WRITTEN EXERCISE:
Output the lines below as a numbered list, omitting blank lines.

INFORMATION SUPPLIED:
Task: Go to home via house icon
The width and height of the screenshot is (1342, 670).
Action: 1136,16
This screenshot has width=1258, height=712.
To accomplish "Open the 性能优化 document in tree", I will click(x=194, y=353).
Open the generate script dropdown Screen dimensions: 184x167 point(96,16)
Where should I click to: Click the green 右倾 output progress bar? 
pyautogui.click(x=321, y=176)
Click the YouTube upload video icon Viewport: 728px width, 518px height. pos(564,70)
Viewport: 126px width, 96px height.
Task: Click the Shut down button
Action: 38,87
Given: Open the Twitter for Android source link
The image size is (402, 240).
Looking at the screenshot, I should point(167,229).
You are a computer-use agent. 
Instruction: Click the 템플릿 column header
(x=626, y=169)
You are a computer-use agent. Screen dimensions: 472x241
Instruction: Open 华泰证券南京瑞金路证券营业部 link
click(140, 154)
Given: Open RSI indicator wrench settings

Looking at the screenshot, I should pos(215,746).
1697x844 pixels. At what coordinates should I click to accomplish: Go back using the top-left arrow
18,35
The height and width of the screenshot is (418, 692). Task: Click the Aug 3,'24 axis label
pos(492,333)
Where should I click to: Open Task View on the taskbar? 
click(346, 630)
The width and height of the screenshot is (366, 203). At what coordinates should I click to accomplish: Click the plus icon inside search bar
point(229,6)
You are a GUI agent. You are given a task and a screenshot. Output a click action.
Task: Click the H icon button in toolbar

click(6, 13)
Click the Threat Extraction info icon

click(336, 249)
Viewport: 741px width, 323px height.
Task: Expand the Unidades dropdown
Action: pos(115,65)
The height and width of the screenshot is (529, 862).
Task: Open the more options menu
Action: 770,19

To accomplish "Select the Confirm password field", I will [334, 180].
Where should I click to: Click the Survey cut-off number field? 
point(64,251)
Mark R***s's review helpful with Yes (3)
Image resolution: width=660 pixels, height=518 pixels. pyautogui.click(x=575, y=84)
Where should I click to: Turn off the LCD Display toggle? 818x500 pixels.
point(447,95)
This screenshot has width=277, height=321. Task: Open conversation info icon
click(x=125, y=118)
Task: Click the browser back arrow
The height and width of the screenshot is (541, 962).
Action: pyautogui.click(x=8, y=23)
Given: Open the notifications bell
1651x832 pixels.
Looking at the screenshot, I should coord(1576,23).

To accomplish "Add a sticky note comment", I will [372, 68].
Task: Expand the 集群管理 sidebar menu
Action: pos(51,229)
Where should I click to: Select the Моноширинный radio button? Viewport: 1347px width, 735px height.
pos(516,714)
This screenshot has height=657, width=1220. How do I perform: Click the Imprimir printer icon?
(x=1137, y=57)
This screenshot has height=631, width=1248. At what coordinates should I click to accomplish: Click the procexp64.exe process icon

REPLY:
1. Task: Go to home via house icon
2. The width and height of the screenshot is (1342, 670).
3. Action: 1136,16
4. This screenshot has width=1258, height=712.
5. To accomplish "Open the 性能优化 document in tree", I will click(x=194, y=353).
6. Open the generate script dropdown Screen dimensions: 184x167 point(96,16)
7. Where should I click to: Click the green 右倾 output progress bar? 
8. pyautogui.click(x=321, y=176)
9. Click the YouTube upload video icon Viewport: 728px width, 518px height. pos(564,70)
10. Viewport: 126px width, 96px height.
11. Task: Click the Shut down button
12. Action: 38,87
13. Given: Open the Twitter for Android source link
14. The image size is (402, 240).
15. Looking at the screenshot, I should point(167,229).
16. You are a computer-use agent. 
17. Instruction: Click the 템플릿 column header
18. (x=626, y=169)
19. You are a computer-use agent. Screen dimensions: 472x241
20. Instruction: Open 华泰证券南京瑞金路证券营业部 link
21. click(140, 154)
22. Given: Open RSI indicator wrench settings
23. Looking at the screenshot, I should pos(215,746).
24. 1697x844 pixels. At what coordinates should I click to accomplish: Go back using the top-left arrow
25. 18,35
26. The height and width of the screenshot is (418, 692). Task: Click the Aug 3,'24 axis label
27. pos(492,333)
28. Where should I click to: Open Task View on the taskbar? 
29. click(346, 630)
30. The width and height of the screenshot is (366, 203). At what coordinates should I click to accomplish: Click the plus icon inside search bar
31. point(229,6)
32. You are a GUI agent. You are given a task and a screenshot. Output a click action.
33. Task: Click the H icon button in toolbar
34. click(6, 13)
35. Click the Threat Extraction info icon
36. click(336, 249)
37. Viewport: 741px width, 323px height.
38. Task: Expand the Unidades dropdown
39. Action: pos(115,65)
40. The height and width of the screenshot is (529, 862).
41. Task: Open the more options menu
42. Action: 770,19
43. To accomplish "Select the Confirm password field", I will [334, 180].
44. Where should I click to: Click the Survey cut-off number field? 
45. point(64,251)
46. Mark R***s's review helpful with Yes (3)
47. Image resolution: width=660 pixels, height=518 pixels. pyautogui.click(x=575, y=84)
48. Where should I click to: Turn off the LCD Display toggle? 818x500 pixels.
49. point(447,95)
50. This screenshot has width=277, height=321. Task: Open conversation info icon
51. click(x=125, y=118)
52. Task: Click the browser back arrow
53. The height and width of the screenshot is (541, 962).
54. Action: pyautogui.click(x=8, y=23)
55. Given: Open the notifications bell
56. 1651x832 pixels.
57. Looking at the screenshot, I should coord(1576,23).
58. To accomplish "Add a sticky note comment", I will [372, 68].
59. Task: Expand the 集群管理 sidebar menu
60. Action: pos(51,229)
61. Where should I click to: Select the Моноширинный radio button? Viewport: 1347px width, 735px height.
62. pos(516,714)
63. This screenshot has height=657, width=1220. How do I perform: Click the Imprimir printer icon?
64. (x=1137, y=57)
65. This screenshot has height=631, width=1248. At what coordinates should I click to accomplish: Click the procexp64.exe process icon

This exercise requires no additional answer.